Puerto Rico status vote lobbying intensifies
Coming up in mid-June, Puerto Rican citizens will be asked to participate in the newest statehood/status referendum, with three options on the ballot: continue as a territory, become independent, or become a state. The final say in Puerto Rican status updates is with the US Congress, but many are hopeful that the US government and Congress-people will honor the wishes of the Puerto Rican people.
There are many firm supporters of each option, but one of the most notable is Governor Rosselló, who ran on the platform of statehood. His administration has begun to prepare for the upcoming vote with signs and stickers that proclaim statements such as, “Treasure your American citizenship. Guarantee it. Vote for statehood,” and “#StatehoodNow.” Supporters of statehood cite the recent economic difficulties as a clear reason to become more integrated in the United States; they believe that statehood would mean more investment and money from the US federal government, which could help them overcome their debt issues.
Some are encouraging residents of Puerto Rico to sign petitions in support of using the “Tennessee plan,” named after the way Tennessee became a state. By declaring themselves a state, and demanding quick passage of their statehood through Congress, the new state avoided the bureaucratic stalls and political difficulties that surround becoming a state.
Others supporting statehood are aiming to use grassroots action and mobilization to sway the US Congress. One specific inequality lobbied against is the discrepancy in treatment of veterans in Puerto Rico vs. in the states.

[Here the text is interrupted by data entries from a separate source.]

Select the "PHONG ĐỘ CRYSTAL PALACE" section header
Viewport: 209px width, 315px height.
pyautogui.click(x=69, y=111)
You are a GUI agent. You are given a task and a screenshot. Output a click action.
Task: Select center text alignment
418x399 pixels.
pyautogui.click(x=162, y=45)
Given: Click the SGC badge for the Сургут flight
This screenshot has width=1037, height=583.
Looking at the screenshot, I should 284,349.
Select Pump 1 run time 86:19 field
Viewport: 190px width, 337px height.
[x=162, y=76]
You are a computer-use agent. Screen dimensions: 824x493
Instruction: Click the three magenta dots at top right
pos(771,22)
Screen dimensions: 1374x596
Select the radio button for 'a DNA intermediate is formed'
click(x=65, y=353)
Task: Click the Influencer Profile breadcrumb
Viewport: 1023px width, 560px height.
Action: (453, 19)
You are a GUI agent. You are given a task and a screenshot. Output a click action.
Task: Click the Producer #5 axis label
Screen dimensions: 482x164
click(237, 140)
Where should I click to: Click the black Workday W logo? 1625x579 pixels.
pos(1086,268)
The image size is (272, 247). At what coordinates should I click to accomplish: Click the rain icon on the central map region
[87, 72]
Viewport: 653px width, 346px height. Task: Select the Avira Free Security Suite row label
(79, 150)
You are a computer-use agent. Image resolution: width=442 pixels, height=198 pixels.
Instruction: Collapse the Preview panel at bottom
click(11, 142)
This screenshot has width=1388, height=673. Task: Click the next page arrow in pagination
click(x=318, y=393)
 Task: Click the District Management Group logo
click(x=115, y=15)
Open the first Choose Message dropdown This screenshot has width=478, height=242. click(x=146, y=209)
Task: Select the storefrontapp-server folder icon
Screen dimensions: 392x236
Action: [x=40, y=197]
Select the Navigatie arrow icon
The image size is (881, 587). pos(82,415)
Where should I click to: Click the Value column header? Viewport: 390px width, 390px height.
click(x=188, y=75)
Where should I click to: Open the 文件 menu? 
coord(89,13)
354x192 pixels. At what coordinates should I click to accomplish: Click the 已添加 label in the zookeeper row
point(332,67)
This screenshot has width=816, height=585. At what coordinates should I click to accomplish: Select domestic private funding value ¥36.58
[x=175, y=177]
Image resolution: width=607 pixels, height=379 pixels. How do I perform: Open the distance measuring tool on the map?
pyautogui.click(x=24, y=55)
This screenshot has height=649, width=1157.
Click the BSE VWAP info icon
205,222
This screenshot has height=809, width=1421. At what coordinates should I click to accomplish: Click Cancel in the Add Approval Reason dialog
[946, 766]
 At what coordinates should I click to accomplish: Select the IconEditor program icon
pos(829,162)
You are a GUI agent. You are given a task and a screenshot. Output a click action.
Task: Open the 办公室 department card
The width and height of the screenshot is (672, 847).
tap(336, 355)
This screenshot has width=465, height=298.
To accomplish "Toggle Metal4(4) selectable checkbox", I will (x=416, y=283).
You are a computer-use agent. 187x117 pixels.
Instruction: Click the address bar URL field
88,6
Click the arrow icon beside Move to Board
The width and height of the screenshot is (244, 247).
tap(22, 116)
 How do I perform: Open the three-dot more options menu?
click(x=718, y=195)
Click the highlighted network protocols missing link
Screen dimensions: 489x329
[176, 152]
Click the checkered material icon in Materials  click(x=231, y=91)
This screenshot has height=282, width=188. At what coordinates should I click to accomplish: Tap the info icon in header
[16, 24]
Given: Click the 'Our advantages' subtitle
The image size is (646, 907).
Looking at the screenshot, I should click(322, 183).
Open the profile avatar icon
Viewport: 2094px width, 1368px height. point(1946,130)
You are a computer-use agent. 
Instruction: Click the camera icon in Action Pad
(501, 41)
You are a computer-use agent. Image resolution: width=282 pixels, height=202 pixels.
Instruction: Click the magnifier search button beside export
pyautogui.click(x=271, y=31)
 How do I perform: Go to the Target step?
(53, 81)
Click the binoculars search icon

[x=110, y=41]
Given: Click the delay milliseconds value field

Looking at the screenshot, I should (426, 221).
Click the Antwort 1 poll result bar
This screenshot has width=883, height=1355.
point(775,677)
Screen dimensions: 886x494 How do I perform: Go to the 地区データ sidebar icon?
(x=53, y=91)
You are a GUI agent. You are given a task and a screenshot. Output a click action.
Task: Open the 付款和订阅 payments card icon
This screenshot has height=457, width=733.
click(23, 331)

Alternately, those supporting independence have also invested in lobbying and persuasion efforts, aiming to convince the people of Puerto Rico that giving up their democratic powers to the US government would be a mistake, and that Puerto Rico should become it’s own country.
There is also a group in the middle, who have been encouraging citizens to leave their ballots blank and not vote at all, therefore, they believe, invalidating the ballot because a large percentage of the population will not have voted. Some have stated that they do not wish to vote for other reasons as well, such as because they see the referendum as a distraction, shifting the focus from the debt crisis and corruption, to statehood and independence.
The question of statehood has been a pivotal one for Puerto Rico, and it is possible that the question will soon have an answer. It is difficult to know, under this new, ever-shifting Trump Administration, how US Congress will react to whichever status wins, but it is possible that the United States could be one state larger in the not-so-distant future.